__WHAT TO WORK ON__
From the entries, filter out every line that lacks "computer" and copy the rest.
• • •
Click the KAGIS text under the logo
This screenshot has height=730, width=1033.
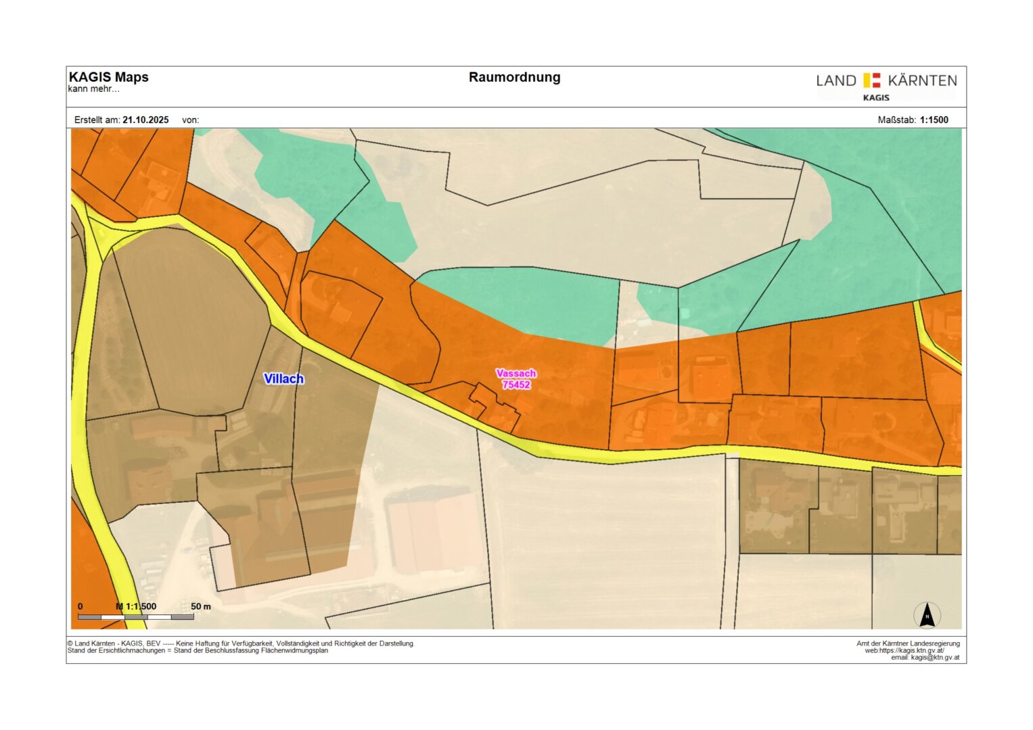[876, 97]
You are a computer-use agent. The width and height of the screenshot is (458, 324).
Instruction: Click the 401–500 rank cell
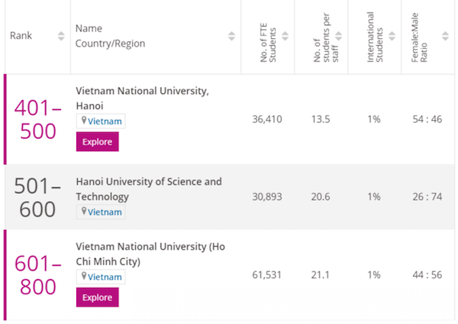coord(36,119)
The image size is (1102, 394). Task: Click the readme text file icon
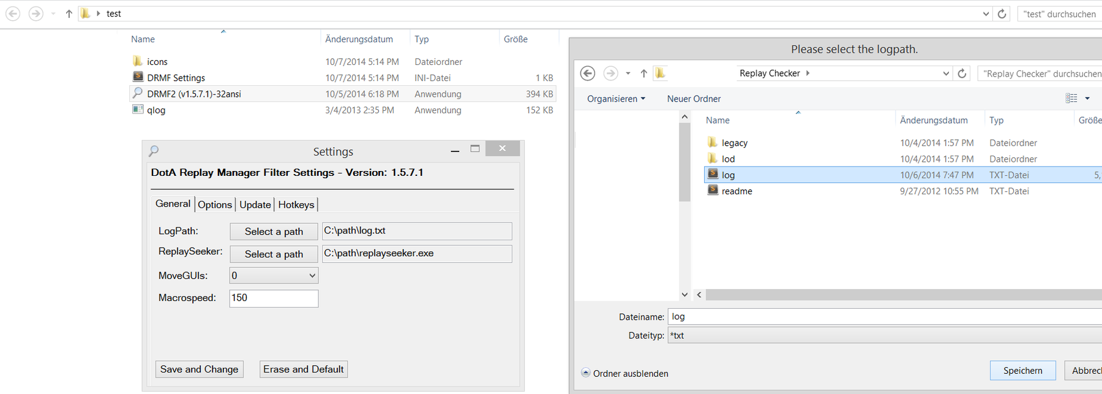click(x=712, y=191)
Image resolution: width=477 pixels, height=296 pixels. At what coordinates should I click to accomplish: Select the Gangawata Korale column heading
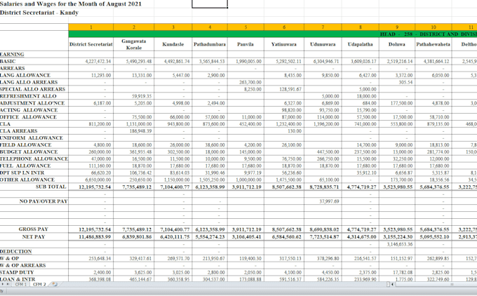click(x=134, y=44)
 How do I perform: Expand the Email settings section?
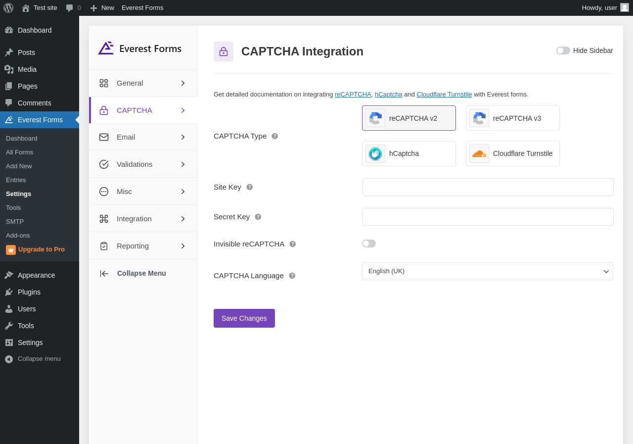(143, 137)

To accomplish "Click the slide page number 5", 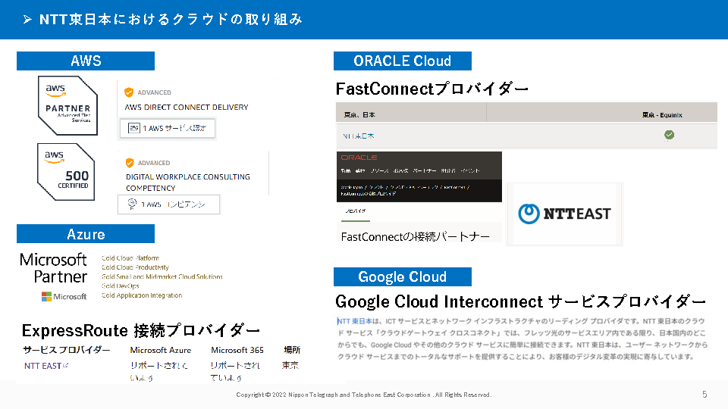I will click(704, 395).
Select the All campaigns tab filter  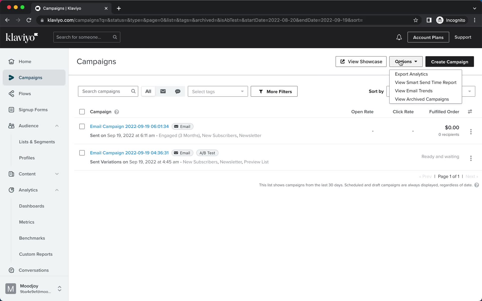[148, 91]
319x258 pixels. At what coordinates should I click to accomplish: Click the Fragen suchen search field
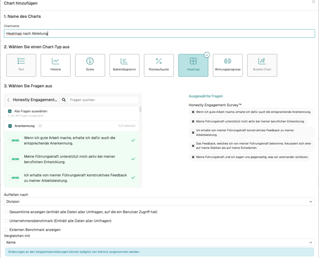pyautogui.click(x=103, y=100)
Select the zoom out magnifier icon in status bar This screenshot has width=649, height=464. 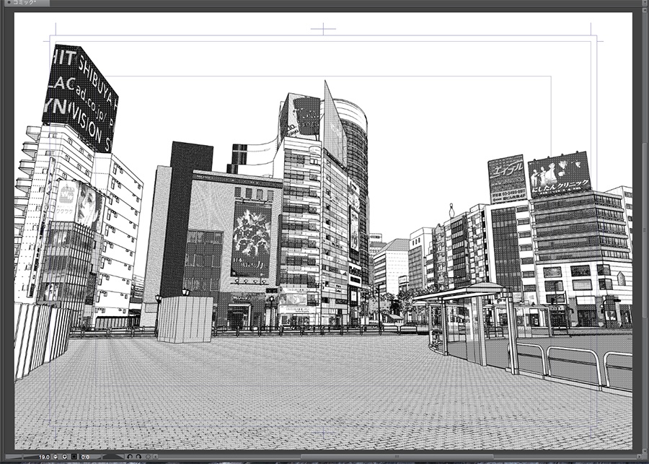tap(55, 456)
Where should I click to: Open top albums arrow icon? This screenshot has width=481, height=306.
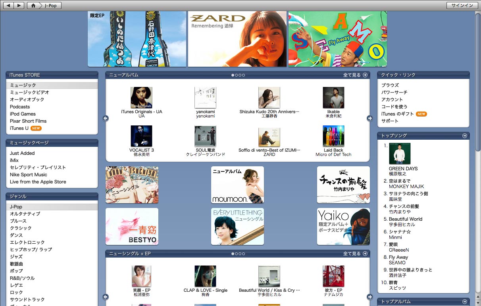pos(464,302)
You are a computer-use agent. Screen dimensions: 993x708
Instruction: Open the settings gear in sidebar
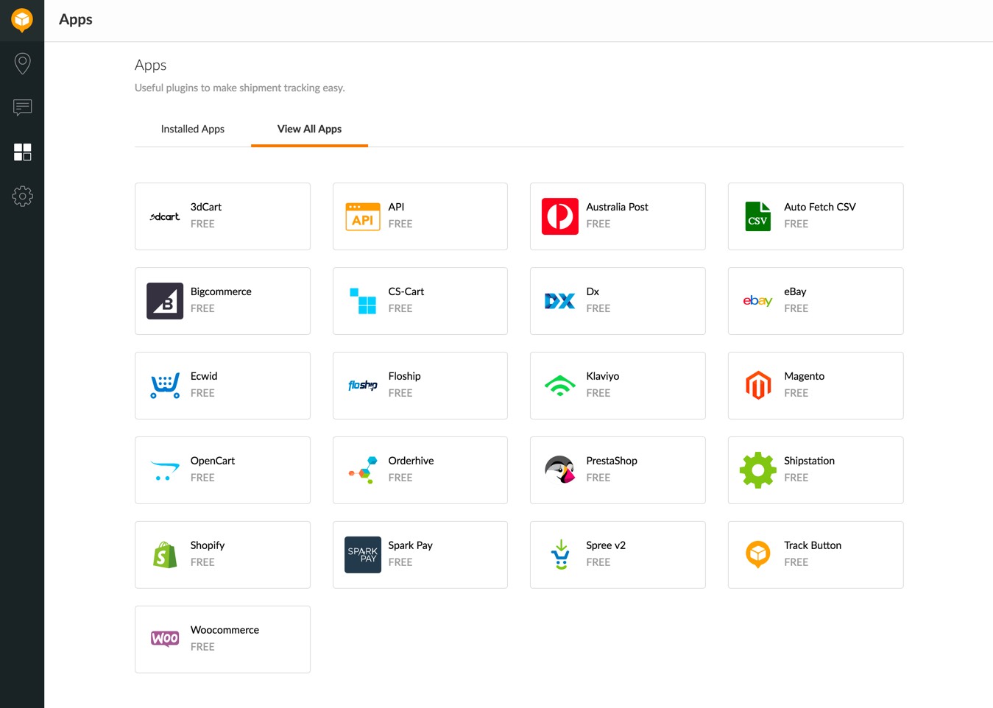pyautogui.click(x=22, y=196)
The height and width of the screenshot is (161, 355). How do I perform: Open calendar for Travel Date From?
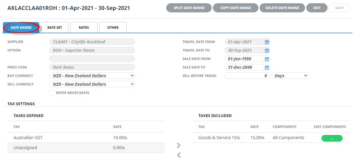267,42
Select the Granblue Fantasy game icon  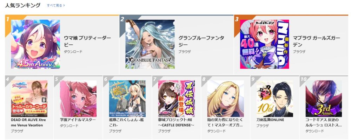coord(150,44)
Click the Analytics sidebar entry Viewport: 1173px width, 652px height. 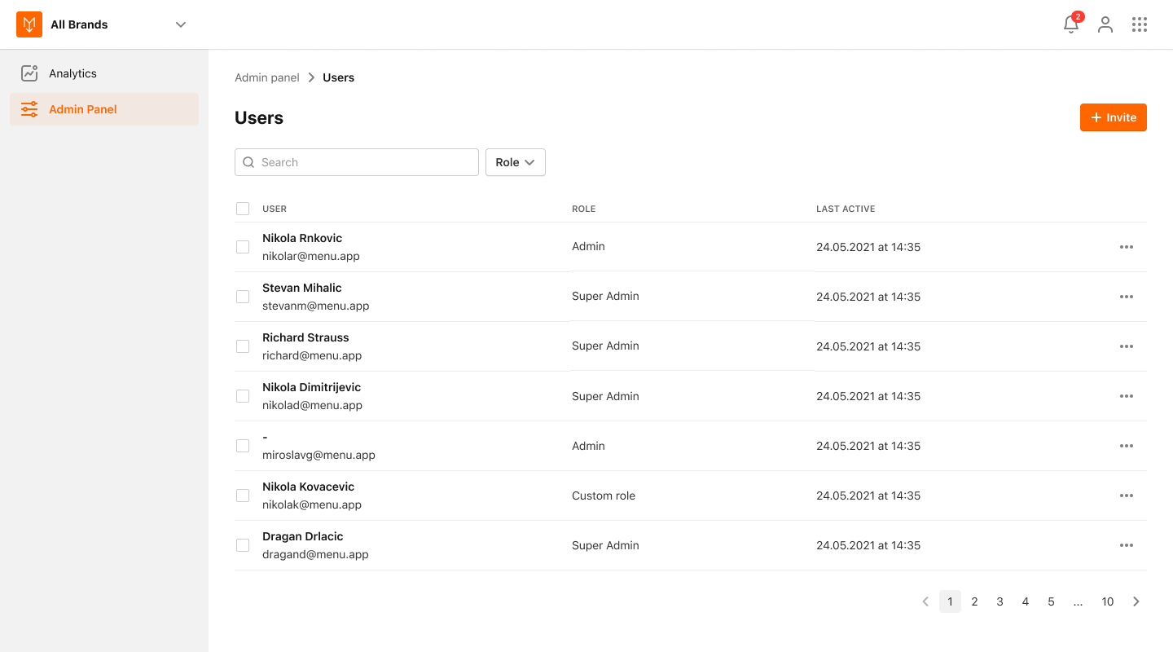coord(74,73)
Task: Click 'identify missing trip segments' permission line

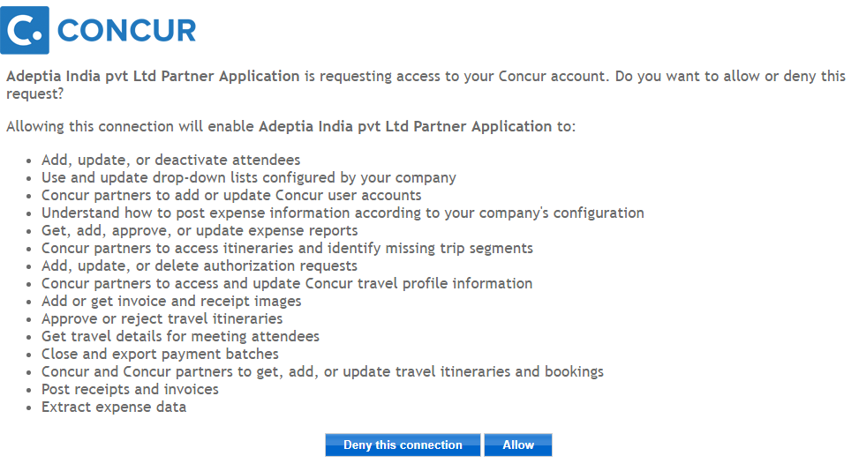Action: coord(287,249)
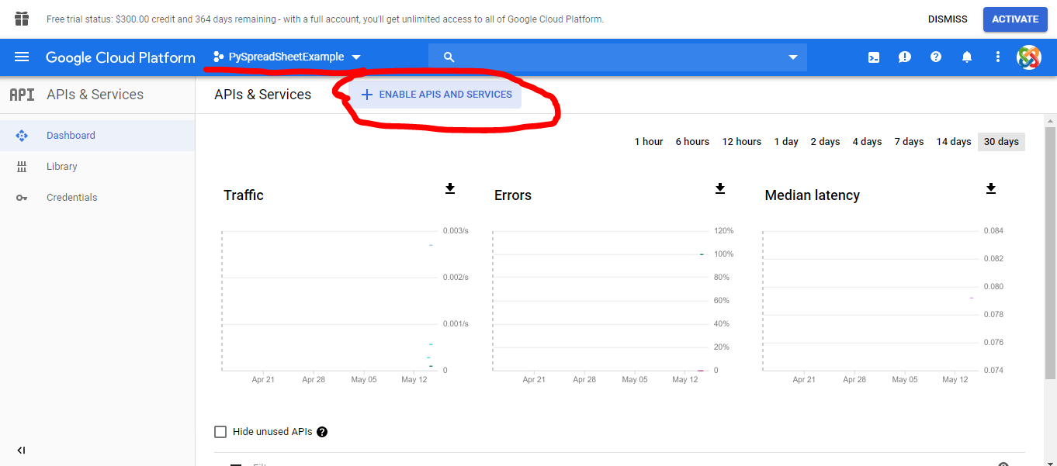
• • •
__ANSWER BELOW__
You are a computer-use agent. The width and height of the screenshot is (458, 324).
You are a computer-use agent. Screen dimensions: 993x708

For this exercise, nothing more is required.